Directions: In the data below, find each line containing the string "named" and return it.
--- Data extracts ---
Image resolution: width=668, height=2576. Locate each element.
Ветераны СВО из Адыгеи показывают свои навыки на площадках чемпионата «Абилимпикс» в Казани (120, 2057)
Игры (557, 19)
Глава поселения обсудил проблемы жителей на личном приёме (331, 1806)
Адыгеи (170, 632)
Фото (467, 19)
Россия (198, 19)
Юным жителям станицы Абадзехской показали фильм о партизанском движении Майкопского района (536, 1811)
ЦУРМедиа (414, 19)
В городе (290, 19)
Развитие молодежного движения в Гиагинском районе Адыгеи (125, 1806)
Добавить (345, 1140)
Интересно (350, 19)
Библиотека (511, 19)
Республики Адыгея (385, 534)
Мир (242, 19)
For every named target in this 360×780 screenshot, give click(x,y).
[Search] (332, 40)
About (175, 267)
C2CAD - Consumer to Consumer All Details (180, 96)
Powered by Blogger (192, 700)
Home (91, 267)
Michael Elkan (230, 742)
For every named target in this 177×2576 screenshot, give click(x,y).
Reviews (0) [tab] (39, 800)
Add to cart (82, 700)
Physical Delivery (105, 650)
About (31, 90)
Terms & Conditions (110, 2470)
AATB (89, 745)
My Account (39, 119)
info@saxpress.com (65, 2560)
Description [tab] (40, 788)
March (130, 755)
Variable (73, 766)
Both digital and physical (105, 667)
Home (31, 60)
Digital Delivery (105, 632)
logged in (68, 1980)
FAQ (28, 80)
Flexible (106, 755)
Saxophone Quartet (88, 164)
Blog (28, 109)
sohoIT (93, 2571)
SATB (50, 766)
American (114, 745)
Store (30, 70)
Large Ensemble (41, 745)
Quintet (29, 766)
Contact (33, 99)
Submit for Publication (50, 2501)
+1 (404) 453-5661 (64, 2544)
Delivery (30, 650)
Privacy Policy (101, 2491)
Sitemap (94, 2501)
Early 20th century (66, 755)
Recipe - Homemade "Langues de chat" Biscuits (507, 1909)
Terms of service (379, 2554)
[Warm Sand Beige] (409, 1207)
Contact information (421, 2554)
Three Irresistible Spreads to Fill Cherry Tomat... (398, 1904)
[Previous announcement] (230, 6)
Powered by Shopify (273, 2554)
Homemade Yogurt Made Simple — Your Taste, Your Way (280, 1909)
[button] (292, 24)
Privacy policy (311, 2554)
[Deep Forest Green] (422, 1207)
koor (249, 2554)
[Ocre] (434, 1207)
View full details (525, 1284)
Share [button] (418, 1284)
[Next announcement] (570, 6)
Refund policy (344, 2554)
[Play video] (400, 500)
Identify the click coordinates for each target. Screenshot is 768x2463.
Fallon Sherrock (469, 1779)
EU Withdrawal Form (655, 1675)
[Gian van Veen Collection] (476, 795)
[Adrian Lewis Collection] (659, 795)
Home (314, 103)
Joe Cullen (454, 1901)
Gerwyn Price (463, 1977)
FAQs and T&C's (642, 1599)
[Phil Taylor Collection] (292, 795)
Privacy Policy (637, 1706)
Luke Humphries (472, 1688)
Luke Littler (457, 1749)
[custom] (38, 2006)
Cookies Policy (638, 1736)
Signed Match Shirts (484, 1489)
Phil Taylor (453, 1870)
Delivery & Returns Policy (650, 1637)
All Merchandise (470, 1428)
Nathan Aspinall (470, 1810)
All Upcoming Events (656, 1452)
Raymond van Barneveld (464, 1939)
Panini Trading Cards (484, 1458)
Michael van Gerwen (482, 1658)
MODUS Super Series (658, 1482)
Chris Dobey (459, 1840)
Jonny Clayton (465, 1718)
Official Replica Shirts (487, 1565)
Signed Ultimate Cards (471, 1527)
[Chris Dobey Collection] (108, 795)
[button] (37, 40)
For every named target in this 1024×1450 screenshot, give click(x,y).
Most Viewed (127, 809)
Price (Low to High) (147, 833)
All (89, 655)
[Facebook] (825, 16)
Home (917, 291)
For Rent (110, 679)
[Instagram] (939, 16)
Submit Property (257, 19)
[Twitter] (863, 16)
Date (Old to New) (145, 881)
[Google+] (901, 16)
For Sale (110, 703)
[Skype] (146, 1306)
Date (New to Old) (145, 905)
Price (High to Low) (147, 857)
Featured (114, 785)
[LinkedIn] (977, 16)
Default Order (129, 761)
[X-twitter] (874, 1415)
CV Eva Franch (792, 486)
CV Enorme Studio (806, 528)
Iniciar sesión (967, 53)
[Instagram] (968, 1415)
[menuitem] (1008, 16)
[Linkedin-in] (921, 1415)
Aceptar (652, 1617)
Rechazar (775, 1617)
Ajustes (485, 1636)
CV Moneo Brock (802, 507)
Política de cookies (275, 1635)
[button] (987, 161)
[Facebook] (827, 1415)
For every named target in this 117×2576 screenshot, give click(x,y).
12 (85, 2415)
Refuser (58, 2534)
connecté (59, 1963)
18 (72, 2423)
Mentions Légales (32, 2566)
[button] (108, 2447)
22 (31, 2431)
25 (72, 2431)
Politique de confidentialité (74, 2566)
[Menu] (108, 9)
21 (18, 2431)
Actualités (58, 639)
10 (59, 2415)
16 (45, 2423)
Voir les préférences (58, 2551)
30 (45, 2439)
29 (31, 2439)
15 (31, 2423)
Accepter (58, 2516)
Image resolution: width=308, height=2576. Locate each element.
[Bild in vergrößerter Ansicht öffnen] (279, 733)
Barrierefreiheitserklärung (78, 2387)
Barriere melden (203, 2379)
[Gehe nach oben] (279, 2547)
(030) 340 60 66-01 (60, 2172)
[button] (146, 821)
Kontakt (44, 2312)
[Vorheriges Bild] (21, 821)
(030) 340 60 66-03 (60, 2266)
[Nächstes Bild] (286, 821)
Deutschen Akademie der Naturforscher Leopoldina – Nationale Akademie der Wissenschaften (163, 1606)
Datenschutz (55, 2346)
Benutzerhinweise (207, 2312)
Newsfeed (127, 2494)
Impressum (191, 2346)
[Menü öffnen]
---
Result of this task:
For every named target in this 360×780 screenshot, give click(x,y).
For every named target in this 177×2576 screenshot, give click(x,y).
For every named target in this 1024×1450 screenshot, give click(x,y).
For every named target in this 117×2576 screenshot, give click(x,y).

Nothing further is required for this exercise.